Saved data entries =>
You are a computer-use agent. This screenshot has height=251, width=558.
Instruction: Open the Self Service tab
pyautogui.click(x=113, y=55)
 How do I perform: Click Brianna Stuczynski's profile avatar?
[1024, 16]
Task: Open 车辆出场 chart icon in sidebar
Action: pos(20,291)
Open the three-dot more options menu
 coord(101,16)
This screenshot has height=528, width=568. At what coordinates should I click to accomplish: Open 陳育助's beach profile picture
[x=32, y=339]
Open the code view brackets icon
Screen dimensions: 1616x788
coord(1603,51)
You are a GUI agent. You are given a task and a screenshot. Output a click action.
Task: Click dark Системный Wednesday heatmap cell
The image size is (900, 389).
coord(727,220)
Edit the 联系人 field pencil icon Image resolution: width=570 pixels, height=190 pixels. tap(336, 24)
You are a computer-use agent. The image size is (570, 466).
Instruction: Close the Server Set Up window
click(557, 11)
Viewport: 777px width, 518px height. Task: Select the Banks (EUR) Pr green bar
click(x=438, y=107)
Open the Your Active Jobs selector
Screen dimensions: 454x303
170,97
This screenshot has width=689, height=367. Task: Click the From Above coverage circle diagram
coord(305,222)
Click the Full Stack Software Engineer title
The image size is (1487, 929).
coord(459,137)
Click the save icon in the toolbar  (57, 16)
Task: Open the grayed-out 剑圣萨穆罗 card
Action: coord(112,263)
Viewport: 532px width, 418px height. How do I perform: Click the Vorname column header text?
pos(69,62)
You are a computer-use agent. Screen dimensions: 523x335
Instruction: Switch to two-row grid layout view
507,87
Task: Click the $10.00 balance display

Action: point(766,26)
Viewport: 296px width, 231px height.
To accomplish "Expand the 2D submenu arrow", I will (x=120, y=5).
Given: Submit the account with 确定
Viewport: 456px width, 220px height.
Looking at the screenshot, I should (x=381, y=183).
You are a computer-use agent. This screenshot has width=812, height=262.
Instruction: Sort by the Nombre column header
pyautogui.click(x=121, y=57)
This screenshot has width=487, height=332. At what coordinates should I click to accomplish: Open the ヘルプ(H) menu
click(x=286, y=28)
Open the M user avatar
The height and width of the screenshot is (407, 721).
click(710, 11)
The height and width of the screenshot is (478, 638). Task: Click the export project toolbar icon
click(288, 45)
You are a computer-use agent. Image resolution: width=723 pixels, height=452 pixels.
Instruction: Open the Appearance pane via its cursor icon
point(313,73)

PROBLEM => Using the records above, list each line that includes "resolution".

TASK OUTPUT =>
Edit the 联系人 field pencil icon Image resolution: width=570 pixels, height=190 pixels. tap(336, 24)
You are a computer-use agent. Image resolution: width=723 pixels, height=452 pixels.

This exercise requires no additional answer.